Welcome to the sixth of ten posts introducing the patterns in This Thing of Paper. We are close to launching, so I want to take you through the patterns and their stories.

The Letterpress cowl is a cabled cowl knitted in the round with an intuitive cable pattern set on a garter stitch background. It is worked in Blacker Yarns Classic Aran — the heaviest of the yarns featured in the book. 

This was one of the last pieces to be designed for the book (and I designed more than what I'm publishing). I remember spreading all the samples out on the floor and realising that the collection had a few gaps. I could talk about design processes all day long, but suffice to say that 'designing into gaps' is oddly satisfying. You know you have almost solved the jigsaw when you can see the gaps that need to be filled. Letterpress needed to be a squishy, textured piece in a neutral colour - and it was a joy to really knuckle down to design something so relatively straightforward-yet-interesting. 

Much of This Thing of Paper would not exist without other people. The Letterpress sample was expertly knit by my good friend Katherine Lymer who is quite the cable expert. I had a family emergency at the time and, whenever I look at the sample, I can hear Katherine's calm voice telling me that a) everything was going to be fine and b) the sample wouldn't be a problem. 

Knitting is about friendship and making memories - either explicitly or implicitly. 

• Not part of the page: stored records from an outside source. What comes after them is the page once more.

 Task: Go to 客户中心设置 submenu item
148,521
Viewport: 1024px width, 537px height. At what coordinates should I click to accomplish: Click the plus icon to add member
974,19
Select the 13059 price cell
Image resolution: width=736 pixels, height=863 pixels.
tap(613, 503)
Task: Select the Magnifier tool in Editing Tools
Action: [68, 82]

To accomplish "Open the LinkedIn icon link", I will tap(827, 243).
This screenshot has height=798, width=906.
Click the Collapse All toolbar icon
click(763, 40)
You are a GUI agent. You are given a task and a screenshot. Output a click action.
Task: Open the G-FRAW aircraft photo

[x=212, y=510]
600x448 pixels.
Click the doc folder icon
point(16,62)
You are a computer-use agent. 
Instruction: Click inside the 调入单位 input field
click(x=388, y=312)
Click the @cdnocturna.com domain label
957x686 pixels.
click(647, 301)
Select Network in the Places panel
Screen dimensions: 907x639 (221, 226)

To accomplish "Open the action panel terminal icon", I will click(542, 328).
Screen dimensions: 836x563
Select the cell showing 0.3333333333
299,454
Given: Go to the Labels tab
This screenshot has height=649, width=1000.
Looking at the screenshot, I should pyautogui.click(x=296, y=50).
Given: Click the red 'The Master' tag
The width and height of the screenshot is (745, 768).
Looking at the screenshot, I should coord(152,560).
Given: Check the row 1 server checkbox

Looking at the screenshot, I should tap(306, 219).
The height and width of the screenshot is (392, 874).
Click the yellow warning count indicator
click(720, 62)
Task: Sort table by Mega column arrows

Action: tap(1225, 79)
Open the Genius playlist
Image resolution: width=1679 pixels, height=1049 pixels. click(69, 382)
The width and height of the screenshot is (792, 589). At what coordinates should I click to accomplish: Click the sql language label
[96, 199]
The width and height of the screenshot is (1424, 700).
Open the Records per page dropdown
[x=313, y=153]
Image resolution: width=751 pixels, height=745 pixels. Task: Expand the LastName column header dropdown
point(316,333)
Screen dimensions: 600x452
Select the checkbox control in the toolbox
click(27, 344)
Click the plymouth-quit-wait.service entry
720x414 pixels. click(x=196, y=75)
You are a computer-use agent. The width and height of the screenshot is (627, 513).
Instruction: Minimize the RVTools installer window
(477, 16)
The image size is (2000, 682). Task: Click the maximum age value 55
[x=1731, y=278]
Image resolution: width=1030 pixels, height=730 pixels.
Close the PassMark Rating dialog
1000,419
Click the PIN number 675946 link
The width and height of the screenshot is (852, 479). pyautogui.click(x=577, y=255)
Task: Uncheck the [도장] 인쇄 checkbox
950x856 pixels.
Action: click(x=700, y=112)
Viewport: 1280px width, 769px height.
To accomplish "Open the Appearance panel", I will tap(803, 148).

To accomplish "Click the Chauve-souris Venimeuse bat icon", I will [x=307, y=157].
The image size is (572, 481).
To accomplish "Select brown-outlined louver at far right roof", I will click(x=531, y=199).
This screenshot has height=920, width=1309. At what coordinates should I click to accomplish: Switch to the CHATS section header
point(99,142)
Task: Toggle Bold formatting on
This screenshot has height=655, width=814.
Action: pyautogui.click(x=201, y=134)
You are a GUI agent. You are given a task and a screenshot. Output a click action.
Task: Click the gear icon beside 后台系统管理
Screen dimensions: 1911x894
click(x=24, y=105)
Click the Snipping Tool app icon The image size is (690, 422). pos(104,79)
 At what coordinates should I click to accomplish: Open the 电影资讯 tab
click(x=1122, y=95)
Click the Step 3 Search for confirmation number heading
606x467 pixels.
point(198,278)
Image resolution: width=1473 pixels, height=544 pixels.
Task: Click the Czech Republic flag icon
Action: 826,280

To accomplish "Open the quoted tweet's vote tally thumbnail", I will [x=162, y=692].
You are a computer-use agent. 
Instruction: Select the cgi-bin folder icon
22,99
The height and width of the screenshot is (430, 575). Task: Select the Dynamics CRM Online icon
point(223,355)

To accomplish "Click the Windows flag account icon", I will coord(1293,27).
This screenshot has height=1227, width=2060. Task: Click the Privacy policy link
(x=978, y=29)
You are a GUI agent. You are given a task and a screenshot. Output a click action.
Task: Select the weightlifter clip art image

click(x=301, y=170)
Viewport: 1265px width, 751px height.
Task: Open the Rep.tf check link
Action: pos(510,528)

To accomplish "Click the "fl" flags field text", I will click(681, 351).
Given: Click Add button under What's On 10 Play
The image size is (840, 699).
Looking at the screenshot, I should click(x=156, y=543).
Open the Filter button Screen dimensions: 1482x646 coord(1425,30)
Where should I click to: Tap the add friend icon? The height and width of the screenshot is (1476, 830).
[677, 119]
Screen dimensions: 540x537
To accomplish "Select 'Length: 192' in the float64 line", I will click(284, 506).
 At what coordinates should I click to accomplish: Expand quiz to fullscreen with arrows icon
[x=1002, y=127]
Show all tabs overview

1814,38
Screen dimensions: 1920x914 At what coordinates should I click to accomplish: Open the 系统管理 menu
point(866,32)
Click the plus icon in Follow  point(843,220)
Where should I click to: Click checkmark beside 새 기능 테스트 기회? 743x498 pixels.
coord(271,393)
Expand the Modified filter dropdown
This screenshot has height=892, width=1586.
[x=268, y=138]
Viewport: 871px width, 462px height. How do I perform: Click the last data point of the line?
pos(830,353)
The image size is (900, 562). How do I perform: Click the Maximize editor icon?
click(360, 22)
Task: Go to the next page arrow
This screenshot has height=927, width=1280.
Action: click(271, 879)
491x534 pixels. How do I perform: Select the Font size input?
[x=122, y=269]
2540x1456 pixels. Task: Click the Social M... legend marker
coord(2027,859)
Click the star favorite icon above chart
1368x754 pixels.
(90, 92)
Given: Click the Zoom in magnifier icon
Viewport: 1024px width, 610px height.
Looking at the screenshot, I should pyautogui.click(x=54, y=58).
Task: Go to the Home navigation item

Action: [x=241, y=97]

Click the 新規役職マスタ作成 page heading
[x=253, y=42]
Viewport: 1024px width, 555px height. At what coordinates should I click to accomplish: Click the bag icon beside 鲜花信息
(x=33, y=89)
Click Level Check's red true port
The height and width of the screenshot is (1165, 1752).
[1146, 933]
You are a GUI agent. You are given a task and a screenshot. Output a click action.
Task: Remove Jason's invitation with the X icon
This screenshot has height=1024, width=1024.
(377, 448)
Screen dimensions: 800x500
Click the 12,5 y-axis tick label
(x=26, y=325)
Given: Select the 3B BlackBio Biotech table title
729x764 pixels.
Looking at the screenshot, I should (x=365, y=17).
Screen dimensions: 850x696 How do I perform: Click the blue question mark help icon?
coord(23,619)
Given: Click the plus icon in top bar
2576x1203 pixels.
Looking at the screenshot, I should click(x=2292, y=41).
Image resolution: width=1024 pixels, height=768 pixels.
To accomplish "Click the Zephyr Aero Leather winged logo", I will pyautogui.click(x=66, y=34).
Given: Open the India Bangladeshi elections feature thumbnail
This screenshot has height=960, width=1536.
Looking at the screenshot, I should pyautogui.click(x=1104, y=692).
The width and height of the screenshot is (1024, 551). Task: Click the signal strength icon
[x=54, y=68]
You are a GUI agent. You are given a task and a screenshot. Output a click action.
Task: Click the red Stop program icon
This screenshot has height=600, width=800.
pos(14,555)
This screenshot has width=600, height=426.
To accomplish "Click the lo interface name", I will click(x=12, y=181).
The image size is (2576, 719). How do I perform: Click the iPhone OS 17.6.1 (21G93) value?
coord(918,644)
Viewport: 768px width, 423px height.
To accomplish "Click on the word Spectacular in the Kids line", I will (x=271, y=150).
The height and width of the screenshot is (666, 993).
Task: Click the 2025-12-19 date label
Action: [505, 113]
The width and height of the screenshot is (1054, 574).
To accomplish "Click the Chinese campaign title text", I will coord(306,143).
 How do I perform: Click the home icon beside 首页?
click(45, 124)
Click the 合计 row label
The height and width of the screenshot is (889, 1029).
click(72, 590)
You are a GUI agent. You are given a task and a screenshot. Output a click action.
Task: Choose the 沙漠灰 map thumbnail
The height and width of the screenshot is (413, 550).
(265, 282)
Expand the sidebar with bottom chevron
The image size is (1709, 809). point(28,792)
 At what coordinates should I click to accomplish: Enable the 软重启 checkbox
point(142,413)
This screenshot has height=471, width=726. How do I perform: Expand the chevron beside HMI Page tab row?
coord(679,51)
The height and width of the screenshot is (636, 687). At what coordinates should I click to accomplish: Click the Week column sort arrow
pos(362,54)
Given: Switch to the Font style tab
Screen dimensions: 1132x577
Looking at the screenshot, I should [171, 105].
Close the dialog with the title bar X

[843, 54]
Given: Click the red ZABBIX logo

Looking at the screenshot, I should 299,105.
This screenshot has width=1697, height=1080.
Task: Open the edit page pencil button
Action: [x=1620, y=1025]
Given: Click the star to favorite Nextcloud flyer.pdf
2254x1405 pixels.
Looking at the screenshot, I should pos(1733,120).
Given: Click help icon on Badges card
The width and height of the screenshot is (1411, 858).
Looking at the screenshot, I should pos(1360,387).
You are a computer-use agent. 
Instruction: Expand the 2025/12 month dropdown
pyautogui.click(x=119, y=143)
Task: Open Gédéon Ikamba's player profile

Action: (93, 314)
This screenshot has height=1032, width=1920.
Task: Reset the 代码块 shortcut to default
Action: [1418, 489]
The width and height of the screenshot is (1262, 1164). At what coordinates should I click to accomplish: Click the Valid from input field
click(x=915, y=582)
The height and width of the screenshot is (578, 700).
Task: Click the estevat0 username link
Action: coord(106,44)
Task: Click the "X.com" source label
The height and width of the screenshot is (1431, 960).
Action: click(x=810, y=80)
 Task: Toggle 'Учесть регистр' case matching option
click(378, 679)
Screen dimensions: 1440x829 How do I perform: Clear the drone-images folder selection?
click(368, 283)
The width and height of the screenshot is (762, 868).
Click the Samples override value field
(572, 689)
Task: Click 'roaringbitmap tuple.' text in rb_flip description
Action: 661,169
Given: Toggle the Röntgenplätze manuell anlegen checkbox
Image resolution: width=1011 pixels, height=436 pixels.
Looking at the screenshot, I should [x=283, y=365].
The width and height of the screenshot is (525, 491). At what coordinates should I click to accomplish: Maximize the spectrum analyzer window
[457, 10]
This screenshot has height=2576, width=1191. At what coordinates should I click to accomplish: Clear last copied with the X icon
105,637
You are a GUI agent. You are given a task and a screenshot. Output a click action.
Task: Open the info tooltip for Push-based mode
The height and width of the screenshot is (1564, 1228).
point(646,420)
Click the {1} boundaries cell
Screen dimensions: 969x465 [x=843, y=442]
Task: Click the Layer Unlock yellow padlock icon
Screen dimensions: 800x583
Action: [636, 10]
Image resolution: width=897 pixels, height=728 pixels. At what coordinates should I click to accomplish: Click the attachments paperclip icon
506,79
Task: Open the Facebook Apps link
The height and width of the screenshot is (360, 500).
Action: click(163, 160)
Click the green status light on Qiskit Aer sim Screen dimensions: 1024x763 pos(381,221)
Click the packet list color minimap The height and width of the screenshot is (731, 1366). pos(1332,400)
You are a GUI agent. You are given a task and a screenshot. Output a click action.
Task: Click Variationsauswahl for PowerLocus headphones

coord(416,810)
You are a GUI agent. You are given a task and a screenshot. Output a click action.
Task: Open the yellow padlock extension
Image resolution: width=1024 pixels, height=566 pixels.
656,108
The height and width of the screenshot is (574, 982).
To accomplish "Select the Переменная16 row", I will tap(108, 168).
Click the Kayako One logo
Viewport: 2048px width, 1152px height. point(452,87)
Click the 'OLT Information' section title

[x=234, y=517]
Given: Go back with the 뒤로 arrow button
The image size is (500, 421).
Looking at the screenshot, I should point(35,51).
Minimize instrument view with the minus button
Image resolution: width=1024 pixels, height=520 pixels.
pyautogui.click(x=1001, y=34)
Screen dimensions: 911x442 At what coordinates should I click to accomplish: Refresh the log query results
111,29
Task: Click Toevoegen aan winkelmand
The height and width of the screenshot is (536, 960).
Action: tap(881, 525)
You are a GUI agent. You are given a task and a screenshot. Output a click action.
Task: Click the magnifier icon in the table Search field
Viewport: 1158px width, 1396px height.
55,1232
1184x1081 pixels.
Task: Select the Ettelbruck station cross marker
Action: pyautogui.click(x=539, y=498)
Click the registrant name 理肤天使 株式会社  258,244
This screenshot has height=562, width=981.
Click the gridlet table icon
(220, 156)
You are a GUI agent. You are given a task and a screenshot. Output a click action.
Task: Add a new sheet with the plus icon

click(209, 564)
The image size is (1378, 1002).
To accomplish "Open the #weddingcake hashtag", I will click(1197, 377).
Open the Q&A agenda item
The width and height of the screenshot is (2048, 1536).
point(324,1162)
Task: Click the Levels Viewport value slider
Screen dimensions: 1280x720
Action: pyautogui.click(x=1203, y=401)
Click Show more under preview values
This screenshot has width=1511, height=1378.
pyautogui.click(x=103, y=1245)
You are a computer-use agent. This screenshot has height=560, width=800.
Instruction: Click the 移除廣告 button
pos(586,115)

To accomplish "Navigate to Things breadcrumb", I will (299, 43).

The pattern itself was inspired by letterpress printing - imprinting some thing on a lightly textured piece of paper. I obviously decided to have the sample worked in a paper-like colour and in a yarn that would lend an extra dimension to the texture. The essay itself was partly written while I was in Mainz, Germany working in the Gutenberg Museum. It reflects upon the name of This Thing of Paper, various modes of communication, and contains more than one reference to TS Eliot. 

Photos were taken outside the Innerpeffray Library chapel.